Why did Tim Cook and Apple fail to understand the Chinese smartphone market? Key sales targets were not reached, iPhone sales fell, and Apple was left to post a profits warning and post humbling quarterly results.
Tim Cook opens the Apple’s annual product launch, Wednesday, Sept. 12, 2018, at company headquarters in Cupertino, Calif. (Karl Mondon/Digital First Media/The Mercury News via Getty Images)Getty
Although the smartphone market in China fell overall, Apple fell further and fell faster than the baseline. While the Chinese market fell 9.7 per cent, iPhone sales fell by 19.9 percent.
Tim Cook has already laid out a number of factors that Apple consider to be drivers in the fall in sales; notably the lower carrier subsidies that increase the ‘over the counter’ price of the iPhone, foreign exchange rates, and the rising tensions between America and China. Cook laid these out in his letter to investors, noting that he attributed the poor Q4 numbers to the Chinese markets:
If you look at our results, our shortfall is over 100 percent from iPhone, and it’s primarily in Greater China. As we look at what’s going on in China, it’s clear the economy began to slow there for the second half. What I believe to be the case is the trade tensions between the United States and China put additional pressure on their economy. We saw, as the quarter went on, things like traffic in our retail stores, traffic in our channel partner stores going down, the reports of the smartphone industry contracting.

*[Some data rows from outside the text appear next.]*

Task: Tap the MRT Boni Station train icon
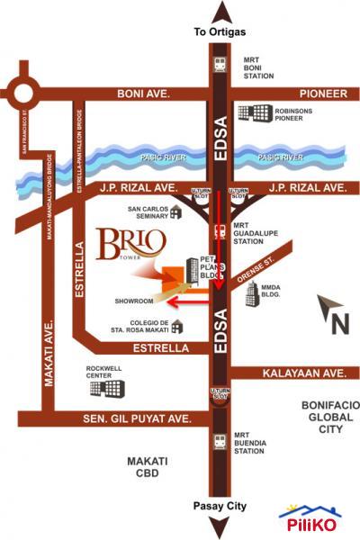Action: coord(219,65)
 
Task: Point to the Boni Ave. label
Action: coord(144,94)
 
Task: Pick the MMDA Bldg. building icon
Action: coord(247,294)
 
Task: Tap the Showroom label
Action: coord(133,301)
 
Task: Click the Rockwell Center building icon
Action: coord(113,388)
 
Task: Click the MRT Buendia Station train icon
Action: coord(219,442)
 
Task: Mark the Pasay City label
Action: coord(220,508)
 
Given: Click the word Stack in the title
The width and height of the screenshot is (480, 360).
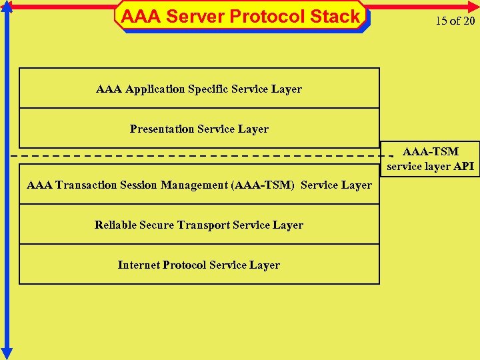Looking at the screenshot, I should (335, 16).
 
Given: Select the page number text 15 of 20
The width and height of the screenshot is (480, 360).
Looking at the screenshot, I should (455, 21).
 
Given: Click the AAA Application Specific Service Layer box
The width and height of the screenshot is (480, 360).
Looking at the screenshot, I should (199, 88).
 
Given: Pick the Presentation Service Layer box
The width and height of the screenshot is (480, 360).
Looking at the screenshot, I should (199, 128).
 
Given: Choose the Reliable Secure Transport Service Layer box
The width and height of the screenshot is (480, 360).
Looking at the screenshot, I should (199, 225).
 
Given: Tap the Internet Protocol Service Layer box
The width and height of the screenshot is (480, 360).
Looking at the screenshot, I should (199, 265).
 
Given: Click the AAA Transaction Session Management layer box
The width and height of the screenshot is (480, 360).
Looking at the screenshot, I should (199, 185).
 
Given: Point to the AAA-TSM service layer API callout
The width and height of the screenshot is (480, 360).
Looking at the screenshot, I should (431, 159).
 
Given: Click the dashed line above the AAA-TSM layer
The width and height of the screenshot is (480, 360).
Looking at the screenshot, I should (200, 155).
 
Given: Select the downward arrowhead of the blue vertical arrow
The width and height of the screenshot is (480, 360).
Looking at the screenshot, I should (7, 353).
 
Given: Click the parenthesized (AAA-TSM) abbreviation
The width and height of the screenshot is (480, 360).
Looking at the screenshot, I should (263, 185).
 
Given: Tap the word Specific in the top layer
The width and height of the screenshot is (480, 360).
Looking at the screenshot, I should (208, 89).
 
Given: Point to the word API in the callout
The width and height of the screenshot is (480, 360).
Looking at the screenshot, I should (464, 166).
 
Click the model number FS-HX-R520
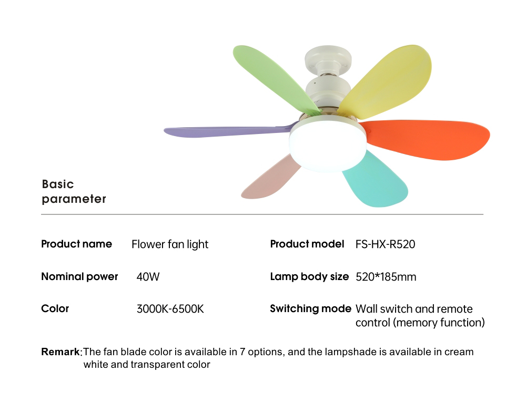tap(385, 244)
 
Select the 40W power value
tap(148, 277)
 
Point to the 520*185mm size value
tap(386, 277)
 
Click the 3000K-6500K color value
tap(170, 309)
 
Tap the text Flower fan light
tap(170, 244)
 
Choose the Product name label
tap(76, 244)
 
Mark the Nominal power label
tap(79, 276)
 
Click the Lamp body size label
tap(309, 276)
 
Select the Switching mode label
tap(310, 309)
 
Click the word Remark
tap(60, 352)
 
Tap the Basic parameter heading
tap(74, 191)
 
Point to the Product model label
tap(307, 244)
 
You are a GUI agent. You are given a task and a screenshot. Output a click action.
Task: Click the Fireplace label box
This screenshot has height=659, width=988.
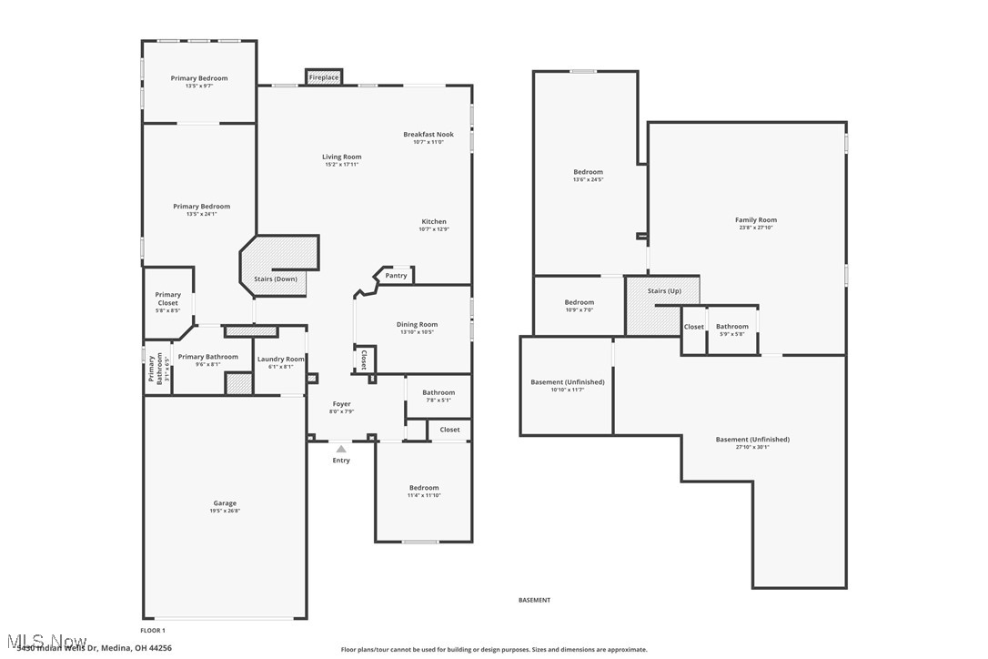coord(324,77)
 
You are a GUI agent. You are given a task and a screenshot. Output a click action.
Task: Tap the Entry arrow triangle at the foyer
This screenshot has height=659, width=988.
coord(341,449)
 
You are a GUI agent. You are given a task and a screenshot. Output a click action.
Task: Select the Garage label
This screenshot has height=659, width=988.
coord(225,503)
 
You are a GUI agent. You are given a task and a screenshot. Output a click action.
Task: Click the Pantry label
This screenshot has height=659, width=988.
coord(396,275)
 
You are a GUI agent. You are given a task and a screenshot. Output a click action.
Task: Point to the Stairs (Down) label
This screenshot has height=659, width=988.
coord(275,279)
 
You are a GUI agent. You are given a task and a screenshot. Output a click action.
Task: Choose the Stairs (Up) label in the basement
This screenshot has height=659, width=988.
coord(664,291)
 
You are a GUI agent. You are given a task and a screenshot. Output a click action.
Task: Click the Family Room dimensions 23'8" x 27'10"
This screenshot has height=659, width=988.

I would suggest that the problem lies closer to home. The Chinese market changed in the latter half of 2018 and Tim Cook’s Apple either failed to spot the changes, or ignored them in the belief that iPhone sales would be bulletproof. Three key elements failed in China. All three should have been expected and addressed before a profits warning was needed.

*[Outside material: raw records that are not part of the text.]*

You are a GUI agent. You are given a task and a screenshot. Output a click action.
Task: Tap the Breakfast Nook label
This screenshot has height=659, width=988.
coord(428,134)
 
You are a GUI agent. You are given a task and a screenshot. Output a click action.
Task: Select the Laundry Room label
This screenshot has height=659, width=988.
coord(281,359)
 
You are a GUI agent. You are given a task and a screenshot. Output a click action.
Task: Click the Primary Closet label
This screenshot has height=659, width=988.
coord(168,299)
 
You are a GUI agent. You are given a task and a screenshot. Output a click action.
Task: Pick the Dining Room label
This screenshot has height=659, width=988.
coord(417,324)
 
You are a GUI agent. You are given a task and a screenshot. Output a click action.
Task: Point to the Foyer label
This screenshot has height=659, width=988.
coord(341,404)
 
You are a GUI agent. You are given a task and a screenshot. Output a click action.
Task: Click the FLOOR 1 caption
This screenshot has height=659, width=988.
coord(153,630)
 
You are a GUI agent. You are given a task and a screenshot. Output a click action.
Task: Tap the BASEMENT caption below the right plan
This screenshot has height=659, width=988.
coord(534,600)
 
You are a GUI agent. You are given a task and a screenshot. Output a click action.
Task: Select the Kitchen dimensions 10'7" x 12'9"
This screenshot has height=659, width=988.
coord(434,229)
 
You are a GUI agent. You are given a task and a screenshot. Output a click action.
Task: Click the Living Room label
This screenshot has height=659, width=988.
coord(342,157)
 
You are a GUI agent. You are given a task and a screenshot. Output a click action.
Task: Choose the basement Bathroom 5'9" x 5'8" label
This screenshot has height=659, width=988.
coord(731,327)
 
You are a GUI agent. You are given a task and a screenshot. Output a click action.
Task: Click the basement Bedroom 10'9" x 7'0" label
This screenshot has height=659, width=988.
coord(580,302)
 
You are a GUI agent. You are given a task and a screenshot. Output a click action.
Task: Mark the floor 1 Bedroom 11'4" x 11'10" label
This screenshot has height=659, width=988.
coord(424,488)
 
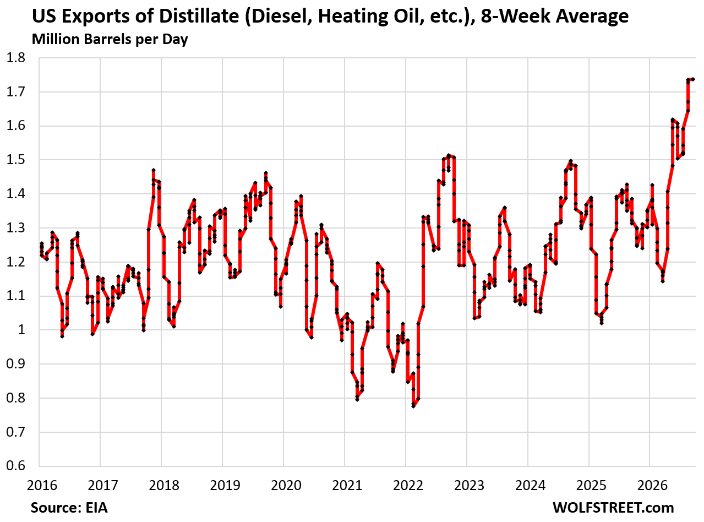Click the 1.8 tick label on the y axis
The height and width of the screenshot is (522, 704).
point(16,58)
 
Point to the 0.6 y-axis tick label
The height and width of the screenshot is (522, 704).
point(16,466)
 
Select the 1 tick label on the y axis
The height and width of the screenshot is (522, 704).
point(21,330)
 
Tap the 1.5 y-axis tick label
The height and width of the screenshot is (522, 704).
point(16,160)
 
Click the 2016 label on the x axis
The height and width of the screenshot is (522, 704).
point(42,486)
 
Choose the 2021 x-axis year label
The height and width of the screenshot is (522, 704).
point(347,486)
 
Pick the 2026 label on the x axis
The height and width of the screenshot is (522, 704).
point(653,486)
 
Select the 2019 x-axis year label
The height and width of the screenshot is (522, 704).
point(225,486)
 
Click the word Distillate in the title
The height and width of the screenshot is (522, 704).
point(199,16)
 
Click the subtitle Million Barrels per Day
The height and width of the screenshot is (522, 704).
point(110,40)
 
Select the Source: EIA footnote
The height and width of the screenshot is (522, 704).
point(69,508)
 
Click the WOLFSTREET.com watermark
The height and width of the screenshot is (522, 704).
point(613,508)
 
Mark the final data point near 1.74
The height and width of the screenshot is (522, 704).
point(693,79)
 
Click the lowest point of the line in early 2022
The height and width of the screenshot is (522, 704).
point(413,406)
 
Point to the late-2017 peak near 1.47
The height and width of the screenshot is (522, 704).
point(154,171)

Apple chief design officer Jony Ive (L) and Apple CEO Tim Cook inspect the new iPhone XR (Photo by Justin Sullivan/Getty Images)Getty
It’s important to realise that Apple does not have the same lock-in with iOS apps and IM through the iMessage platform in China that it has in Western territories. The real lock-in belongs to WeChat – if your phone does not have WeChat nobody is buying your phone. And as the service is cross-platform switching between Android and iOS is far less of a burden that many think it is.

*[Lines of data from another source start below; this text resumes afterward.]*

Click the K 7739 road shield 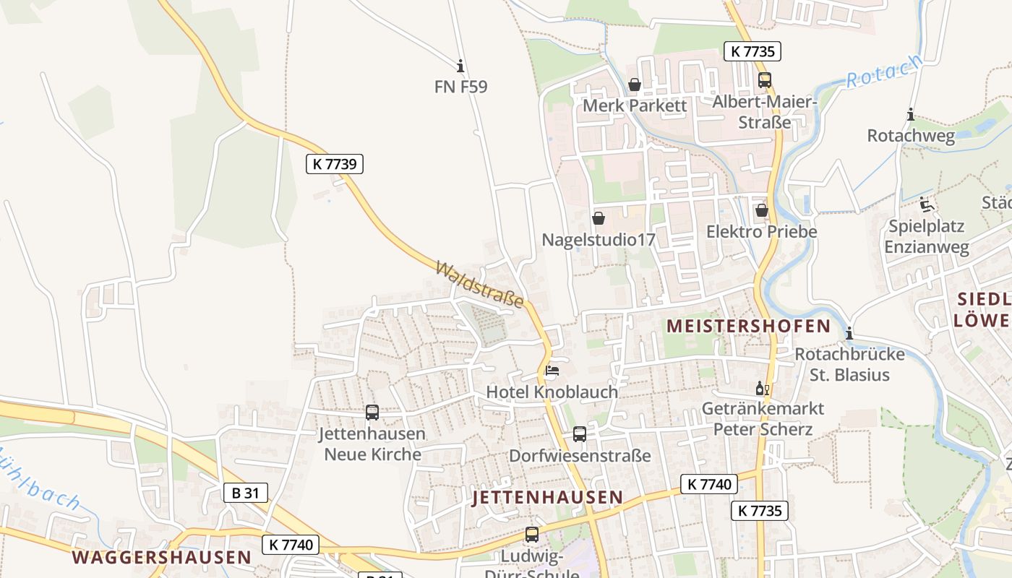[334, 164]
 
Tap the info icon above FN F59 [460, 66]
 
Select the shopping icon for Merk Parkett [635, 85]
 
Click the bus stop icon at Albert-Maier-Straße [765, 80]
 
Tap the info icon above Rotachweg [911, 115]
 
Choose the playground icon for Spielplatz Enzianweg [927, 205]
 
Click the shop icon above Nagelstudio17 [599, 217]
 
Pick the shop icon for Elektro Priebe [761, 210]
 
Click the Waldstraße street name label [479, 285]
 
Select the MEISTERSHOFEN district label [748, 326]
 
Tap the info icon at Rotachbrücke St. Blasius [849, 333]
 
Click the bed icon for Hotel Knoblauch [552, 371]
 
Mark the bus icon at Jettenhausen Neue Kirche [372, 413]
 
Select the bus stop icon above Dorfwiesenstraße [580, 434]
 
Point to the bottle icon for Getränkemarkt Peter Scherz [763, 389]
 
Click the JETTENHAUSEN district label [547, 497]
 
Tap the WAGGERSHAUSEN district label [161, 558]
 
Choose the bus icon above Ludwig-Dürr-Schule [532, 535]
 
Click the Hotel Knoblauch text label [552, 392]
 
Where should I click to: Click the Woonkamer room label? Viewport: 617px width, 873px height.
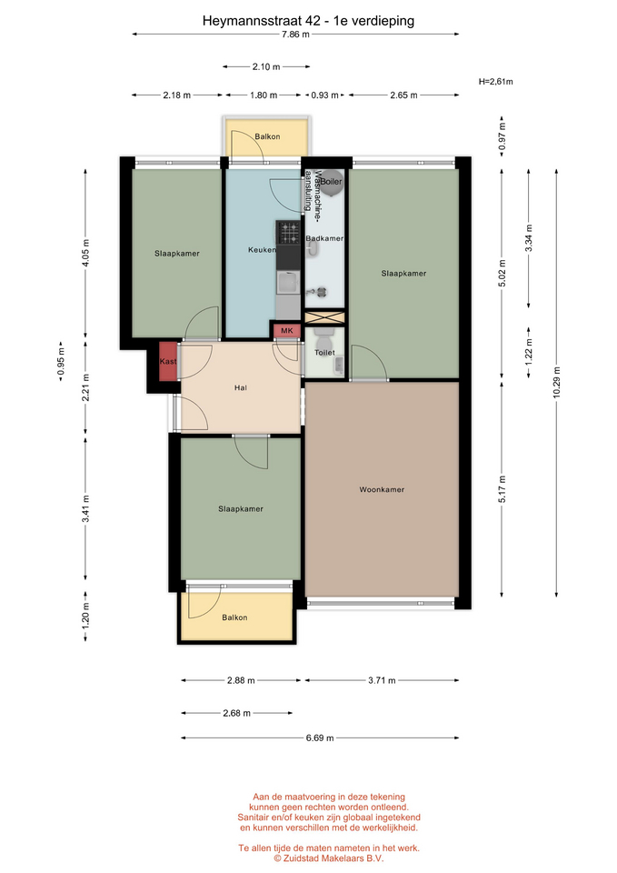(382, 490)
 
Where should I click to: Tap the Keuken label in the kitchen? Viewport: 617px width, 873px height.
(262, 250)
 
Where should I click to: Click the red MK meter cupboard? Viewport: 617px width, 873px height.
(286, 331)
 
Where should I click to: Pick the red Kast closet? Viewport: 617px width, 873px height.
(168, 361)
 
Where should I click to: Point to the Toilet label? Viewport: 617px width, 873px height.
(325, 353)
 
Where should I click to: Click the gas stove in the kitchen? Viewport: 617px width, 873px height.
(289, 233)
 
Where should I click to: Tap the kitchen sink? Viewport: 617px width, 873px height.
(288, 283)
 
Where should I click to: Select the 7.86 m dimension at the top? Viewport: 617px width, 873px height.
(295, 35)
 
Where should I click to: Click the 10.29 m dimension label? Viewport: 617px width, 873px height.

That means Apple is in the same dog-fight as everyone else. Stripped of its iOS superpowers, Apple fights on a mix of raw specifications and how attractive the hardware is. And with Apple’s technology and design generally being a year or two behind Chinese manufacturers, the iPhone XS family looks tired and identikit. It does not stand out.
The Chinese market loves flagships, but doesn’t really do sequels or lower-priced versions of a leading handset. In that sense the iPhone X was a strong handset in 2017 – it was clearly the flagship, there was no other ‘X’ device and the lower-ranged iPhone 8 and iPhone 8 Plus were easy to pass over.
That wasn’t the case with the iPhone XS and XS Plus. While they were the ‘latest’ devices there was little to differentiate the hardware from the previous year’s flagships. Just as the iPhone 5S and 6S failed to light up the Chinese market, the iPhone XS also failed.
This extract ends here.